Description of the task: Pull out every line of the listing below that contains the string "width", treating uppercase and lowercase as different.

__________________________________________________

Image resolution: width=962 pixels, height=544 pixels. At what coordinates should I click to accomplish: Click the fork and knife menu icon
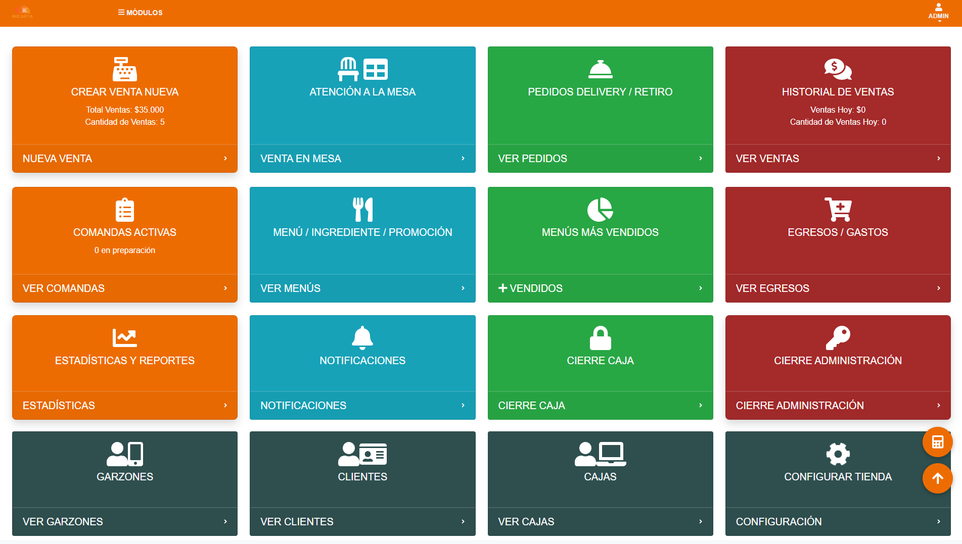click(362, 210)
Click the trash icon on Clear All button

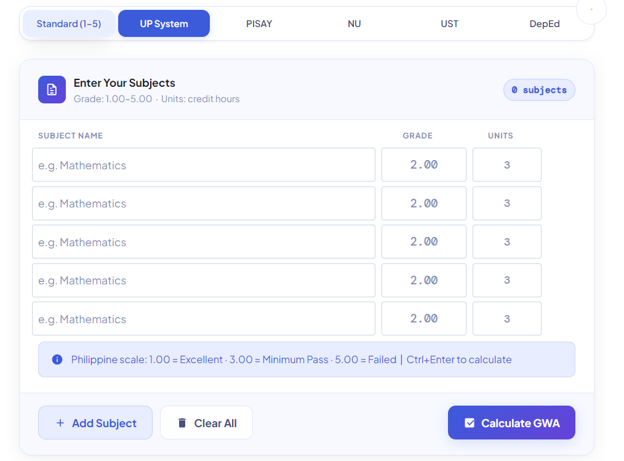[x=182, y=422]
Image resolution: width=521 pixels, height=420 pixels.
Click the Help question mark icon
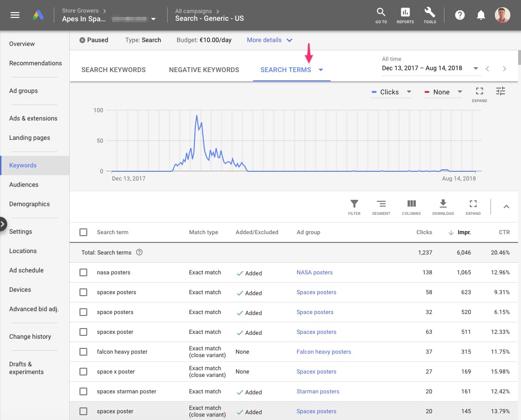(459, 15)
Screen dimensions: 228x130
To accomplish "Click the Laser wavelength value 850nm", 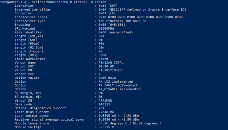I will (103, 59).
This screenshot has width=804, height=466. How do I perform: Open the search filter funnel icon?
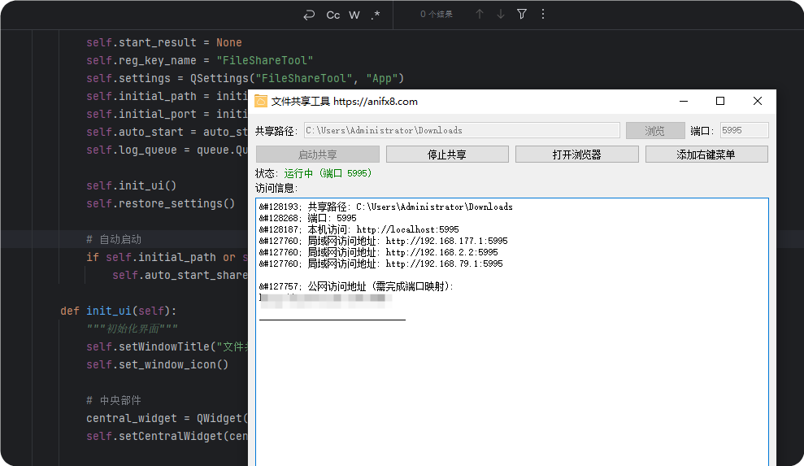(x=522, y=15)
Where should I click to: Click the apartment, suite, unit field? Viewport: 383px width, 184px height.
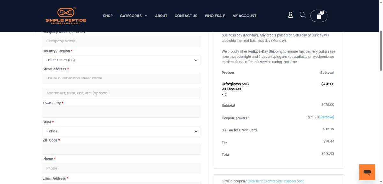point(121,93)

__________________________________________________

Exercise solution:
Image resolution: width=962 pixels, height=544 pixels. At what coordinates should I click to accomplish: Click the fork and knife menu icon
Image resolution: width=521 pixels, height=420 pixels.
This screenshot has width=804, height=466. How do I perform: Open the search filter funnel icon?
Where should I click to: Click the apartment, suite, unit field? Viewport: 383px width, 184px height.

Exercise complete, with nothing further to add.